-- Entries provided --
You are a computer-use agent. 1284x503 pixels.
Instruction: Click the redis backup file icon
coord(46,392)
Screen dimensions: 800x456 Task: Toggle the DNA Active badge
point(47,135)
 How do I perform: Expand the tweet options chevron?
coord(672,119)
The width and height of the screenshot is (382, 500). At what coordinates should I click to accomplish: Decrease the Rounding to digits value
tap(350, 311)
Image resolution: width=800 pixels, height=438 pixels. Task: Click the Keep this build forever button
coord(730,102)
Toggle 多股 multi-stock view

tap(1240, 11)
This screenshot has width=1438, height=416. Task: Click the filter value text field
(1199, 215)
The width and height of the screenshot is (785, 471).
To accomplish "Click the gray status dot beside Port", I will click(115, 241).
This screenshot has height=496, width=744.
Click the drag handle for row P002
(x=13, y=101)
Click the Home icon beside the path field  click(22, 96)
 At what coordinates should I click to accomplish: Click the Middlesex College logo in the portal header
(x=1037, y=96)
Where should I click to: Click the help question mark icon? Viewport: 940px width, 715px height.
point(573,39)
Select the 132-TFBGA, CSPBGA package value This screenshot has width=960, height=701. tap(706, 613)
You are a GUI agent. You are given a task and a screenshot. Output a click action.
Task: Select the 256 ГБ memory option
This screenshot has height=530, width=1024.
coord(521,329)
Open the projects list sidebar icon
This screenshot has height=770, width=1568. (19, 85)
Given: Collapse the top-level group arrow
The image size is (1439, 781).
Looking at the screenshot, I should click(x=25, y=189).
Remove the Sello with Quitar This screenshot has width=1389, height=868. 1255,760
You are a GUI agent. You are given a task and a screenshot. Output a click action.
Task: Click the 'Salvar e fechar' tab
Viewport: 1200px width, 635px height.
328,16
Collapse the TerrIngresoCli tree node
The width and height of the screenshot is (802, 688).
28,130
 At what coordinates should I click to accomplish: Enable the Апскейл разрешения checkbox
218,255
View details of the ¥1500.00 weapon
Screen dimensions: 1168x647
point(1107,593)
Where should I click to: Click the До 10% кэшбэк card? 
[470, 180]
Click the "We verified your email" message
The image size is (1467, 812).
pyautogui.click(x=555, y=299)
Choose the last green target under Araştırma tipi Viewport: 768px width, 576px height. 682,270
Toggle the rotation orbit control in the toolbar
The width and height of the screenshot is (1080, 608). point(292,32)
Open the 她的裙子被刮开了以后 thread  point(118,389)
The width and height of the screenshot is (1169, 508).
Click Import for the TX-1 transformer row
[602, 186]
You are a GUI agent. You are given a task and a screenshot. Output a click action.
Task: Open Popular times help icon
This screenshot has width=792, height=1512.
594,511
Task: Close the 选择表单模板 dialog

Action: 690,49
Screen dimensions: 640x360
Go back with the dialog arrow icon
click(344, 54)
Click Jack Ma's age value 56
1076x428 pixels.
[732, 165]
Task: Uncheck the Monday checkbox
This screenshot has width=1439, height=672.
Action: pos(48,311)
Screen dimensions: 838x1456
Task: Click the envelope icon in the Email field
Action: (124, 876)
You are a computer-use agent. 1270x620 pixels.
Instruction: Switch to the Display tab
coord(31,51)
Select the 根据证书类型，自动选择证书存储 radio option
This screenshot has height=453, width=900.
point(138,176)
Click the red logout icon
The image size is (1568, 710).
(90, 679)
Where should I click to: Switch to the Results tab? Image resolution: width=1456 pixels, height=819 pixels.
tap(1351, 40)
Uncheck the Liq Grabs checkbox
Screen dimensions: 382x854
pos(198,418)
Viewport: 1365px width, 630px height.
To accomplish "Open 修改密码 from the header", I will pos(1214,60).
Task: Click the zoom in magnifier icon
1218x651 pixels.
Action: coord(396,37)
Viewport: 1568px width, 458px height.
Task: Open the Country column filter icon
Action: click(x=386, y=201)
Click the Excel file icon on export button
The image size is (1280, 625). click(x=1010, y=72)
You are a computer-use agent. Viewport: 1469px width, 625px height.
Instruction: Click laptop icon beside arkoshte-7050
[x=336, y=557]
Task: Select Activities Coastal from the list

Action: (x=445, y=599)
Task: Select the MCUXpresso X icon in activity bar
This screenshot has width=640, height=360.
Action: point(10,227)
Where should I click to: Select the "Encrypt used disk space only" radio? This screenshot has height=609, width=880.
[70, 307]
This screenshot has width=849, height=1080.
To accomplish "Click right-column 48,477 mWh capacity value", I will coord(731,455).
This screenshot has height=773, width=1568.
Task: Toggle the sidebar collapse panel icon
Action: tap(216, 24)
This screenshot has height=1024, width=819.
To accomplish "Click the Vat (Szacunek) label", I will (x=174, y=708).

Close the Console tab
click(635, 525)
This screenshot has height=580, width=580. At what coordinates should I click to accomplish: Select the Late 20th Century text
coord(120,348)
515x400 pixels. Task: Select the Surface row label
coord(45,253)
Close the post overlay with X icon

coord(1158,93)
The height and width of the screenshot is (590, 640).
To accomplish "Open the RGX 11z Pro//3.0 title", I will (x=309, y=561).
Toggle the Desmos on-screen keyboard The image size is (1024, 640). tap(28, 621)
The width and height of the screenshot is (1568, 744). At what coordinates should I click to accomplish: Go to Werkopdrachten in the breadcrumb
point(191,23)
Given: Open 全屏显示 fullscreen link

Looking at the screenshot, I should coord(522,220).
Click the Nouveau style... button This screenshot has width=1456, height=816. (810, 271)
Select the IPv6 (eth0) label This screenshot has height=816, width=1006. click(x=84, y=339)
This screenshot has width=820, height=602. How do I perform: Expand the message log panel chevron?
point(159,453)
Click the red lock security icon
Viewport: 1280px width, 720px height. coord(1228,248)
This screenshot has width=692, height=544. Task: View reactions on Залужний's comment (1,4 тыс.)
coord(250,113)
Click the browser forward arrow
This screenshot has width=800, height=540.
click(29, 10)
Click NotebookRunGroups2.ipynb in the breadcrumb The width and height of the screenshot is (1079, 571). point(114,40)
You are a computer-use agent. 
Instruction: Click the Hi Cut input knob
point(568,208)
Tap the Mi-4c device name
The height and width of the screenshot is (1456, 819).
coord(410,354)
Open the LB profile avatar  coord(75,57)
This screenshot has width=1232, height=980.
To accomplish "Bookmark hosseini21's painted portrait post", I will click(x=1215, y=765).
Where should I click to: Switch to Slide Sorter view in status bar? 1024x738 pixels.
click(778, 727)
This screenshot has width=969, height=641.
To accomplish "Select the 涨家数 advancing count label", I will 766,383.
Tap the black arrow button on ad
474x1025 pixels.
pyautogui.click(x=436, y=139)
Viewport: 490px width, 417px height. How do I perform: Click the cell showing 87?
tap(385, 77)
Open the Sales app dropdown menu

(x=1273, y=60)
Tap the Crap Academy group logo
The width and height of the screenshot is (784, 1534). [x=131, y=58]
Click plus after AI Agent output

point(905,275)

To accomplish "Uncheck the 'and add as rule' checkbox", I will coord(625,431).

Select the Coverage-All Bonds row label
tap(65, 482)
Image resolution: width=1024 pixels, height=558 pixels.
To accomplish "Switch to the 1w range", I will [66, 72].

-- Written request --
Copy all of the items above line for line, without changing anything.

-- Output for this exercise --
You are a computer-use agent. 1284x503 pixels.
Instruction: Click the redis backup file icon
coord(46,392)
Screen dimensions: 800x456 Task: Toggle the DNA Active badge
point(47,135)
 How do I perform: Expand the tweet options chevron?
coord(672,119)
The width and height of the screenshot is (382, 500). At what coordinates should I click to accomplish: Decrease the Rounding to digits value
tap(350, 311)
Image resolution: width=800 pixels, height=438 pixels. Task: Click the Keep this build forever button
coord(730,102)
Toggle 多股 multi-stock view

tap(1240, 11)
This screenshot has width=1438, height=416. Task: Click the filter value text field
(1199, 215)
The width and height of the screenshot is (785, 471).
To accomplish "Click the gray status dot beside Port", I will click(115, 241).
This screenshot has height=496, width=744.
Click the drag handle for row P002
(x=13, y=101)
Click the Home icon beside the path field  click(22, 96)
 At what coordinates should I click to accomplish: Click the Middlesex College logo in the portal header
(x=1037, y=96)
Where should I click to: Click the help question mark icon? Viewport: 940px width, 715px height.
point(573,39)
Select the 132-TFBGA, CSPBGA package value This screenshot has width=960, height=701. tap(706, 613)
You are a GUI agent. You are given a task and a screenshot. Output a click action.
Task: Select the 256 ГБ memory option
This screenshot has height=530, width=1024.
coord(521,329)
Open the projects list sidebar icon
This screenshot has height=770, width=1568. (19, 85)
Given: Collapse the top-level group arrow
The image size is (1439, 781).
Looking at the screenshot, I should click(x=25, y=189).
Remove the Sello with Quitar This screenshot has width=1389, height=868. 1255,760
You are a GUI agent. You are given a task and a screenshot. Output a click action.
Task: Click the 'Salvar e fechar' tab
Viewport: 1200px width, 635px height.
328,16
Collapse the TerrIngresoCli tree node
The width and height of the screenshot is (802, 688).
28,130
 At what coordinates should I click to accomplish: Enable the Апскейл разрешения checkbox
218,255
View details of the ¥1500.00 weapon
Screen dimensions: 1168x647
point(1107,593)
Where should I click to: Click the До 10% кэшбэк card? 
[470, 180]
Click the "We verified your email" message
The image size is (1467, 812).
pyautogui.click(x=555, y=299)
Choose the last green target under Araştırma tipi Viewport: 768px width, 576px height. 682,270
Toggle the rotation orbit control in the toolbar
The width and height of the screenshot is (1080, 608). point(292,32)
Open the 她的裙子被刮开了以后 thread  point(118,389)
The width and height of the screenshot is (1169, 508).
Click Import for the TX-1 transformer row
[602, 186]
You are a GUI agent. You are given a task and a screenshot. Output a click action.
Task: Open Popular times help icon
This screenshot has width=792, height=1512.
594,511
Task: Close the 选择表单模板 dialog

Action: 690,49
Screen dimensions: 640x360
Go back with the dialog arrow icon
click(344, 54)
Click Jack Ma's age value 56
1076x428 pixels.
[732, 165]
Task: Uncheck the Monday checkbox
This screenshot has width=1439, height=672.
Action: pos(48,311)
Screen dimensions: 838x1456
Task: Click the envelope icon in the Email field
Action: (124, 876)
You are a computer-use agent. 1270x620 pixels.
Instruction: Switch to the Display tab
coord(31,51)
Select the 根据证书类型，自动选择证书存储 radio option
This screenshot has height=453, width=900.
point(138,176)
Click the red logout icon
The image size is (1568, 710).
(90, 679)
Where should I click to: Switch to the Results tab? Image resolution: width=1456 pixels, height=819 pixels.
tap(1351, 40)
Uncheck the Liq Grabs checkbox
Screen dimensions: 382x854
pos(198,418)
Viewport: 1365px width, 630px height.
To accomplish "Open 修改密码 from the header", I will pos(1214,60).
Task: Click the zoom in magnifier icon
1218x651 pixels.
Action: coord(396,37)
Viewport: 1568px width, 458px height.
Task: Open the Country column filter icon
Action: click(x=386, y=201)
Click the Excel file icon on export button
The image size is (1280, 625). click(x=1010, y=72)
You are a computer-use agent. Viewport: 1469px width, 625px height.
Instruction: Click laptop icon beside arkoshte-7050
[x=336, y=557]
Task: Select Activities Coastal from the list

Action: (x=445, y=599)
Task: Select the MCUXpresso X icon in activity bar
This screenshot has width=640, height=360.
Action: point(10,227)
Where should I click to: Select the "Encrypt used disk space only" radio? This screenshot has height=609, width=880.
[70, 307]
This screenshot has width=849, height=1080.
To accomplish "Click right-column 48,477 mWh capacity value", I will coord(731,455).
This screenshot has height=773, width=1568.
Task: Toggle the sidebar collapse panel icon
Action: tap(216, 24)
This screenshot has height=1024, width=819.
To accomplish "Click the Vat (Szacunek) label", I will (x=174, y=708).

Close the Console tab
click(635, 525)
This screenshot has height=580, width=580. At what coordinates should I click to accomplish: Select the Late 20th Century text
coord(120,348)
515x400 pixels. Task: Select the Surface row label
coord(45,253)
Close the post overlay with X icon

coord(1158,93)
The height and width of the screenshot is (590, 640).
To accomplish "Open the RGX 11z Pro//3.0 title", I will (x=309, y=561).
Toggle the Desmos on-screen keyboard The image size is (1024, 640). tap(28, 621)
The width and height of the screenshot is (1568, 744). At what coordinates should I click to accomplish: Go to Werkopdrachten in the breadcrumb
point(191,23)
Given: Open 全屏显示 fullscreen link

Looking at the screenshot, I should coord(522,220).
Click the Nouveau style... button This screenshot has width=1456, height=816. (810, 271)
Select the IPv6 (eth0) label This screenshot has height=816, width=1006. click(x=84, y=339)
This screenshot has width=820, height=602. How do I perform: Expand the message log panel chevron?
point(159,453)
Click the red lock security icon
Viewport: 1280px width, 720px height. coord(1228,248)
This screenshot has width=692, height=544. Task: View reactions on Залужний's comment (1,4 тыс.)
coord(250,113)
Click the browser forward arrow
This screenshot has width=800, height=540.
click(29, 10)
Click NotebookRunGroups2.ipynb in the breadcrumb The width and height of the screenshot is (1079, 571). point(114,40)
You are a computer-use agent. 
Instruction: Click the Hi Cut input knob
point(568,208)
Tap the Mi-4c device name
The height and width of the screenshot is (1456, 819).
coord(410,354)
Open the LB profile avatar  coord(75,57)
This screenshot has width=1232, height=980.
To accomplish "Bookmark hosseini21's painted portrait post", I will click(x=1215, y=765).
Where should I click to: Switch to Slide Sorter view in status bar? 1024x738 pixels.
click(778, 727)
This screenshot has width=969, height=641.
To accomplish "Select the 涨家数 advancing count label", I will 766,383.
Tap the black arrow button on ad
474x1025 pixels.
pyautogui.click(x=436, y=139)
Viewport: 490px width, 417px height. How do I perform: Click the cell showing 87?
tap(385, 77)
Open the Sales app dropdown menu

(x=1273, y=60)
Tap the Crap Academy group logo
The width and height of the screenshot is (784, 1534). [x=131, y=58]
Click plus after AI Agent output

point(905,275)

To accomplish "Uncheck the 'and add as rule' checkbox", I will coord(625,431).

Select the Coverage-All Bonds row label
tap(65, 482)
Image resolution: width=1024 pixels, height=558 pixels.
To accomplish "Switch to the 1w range", I will [66, 72].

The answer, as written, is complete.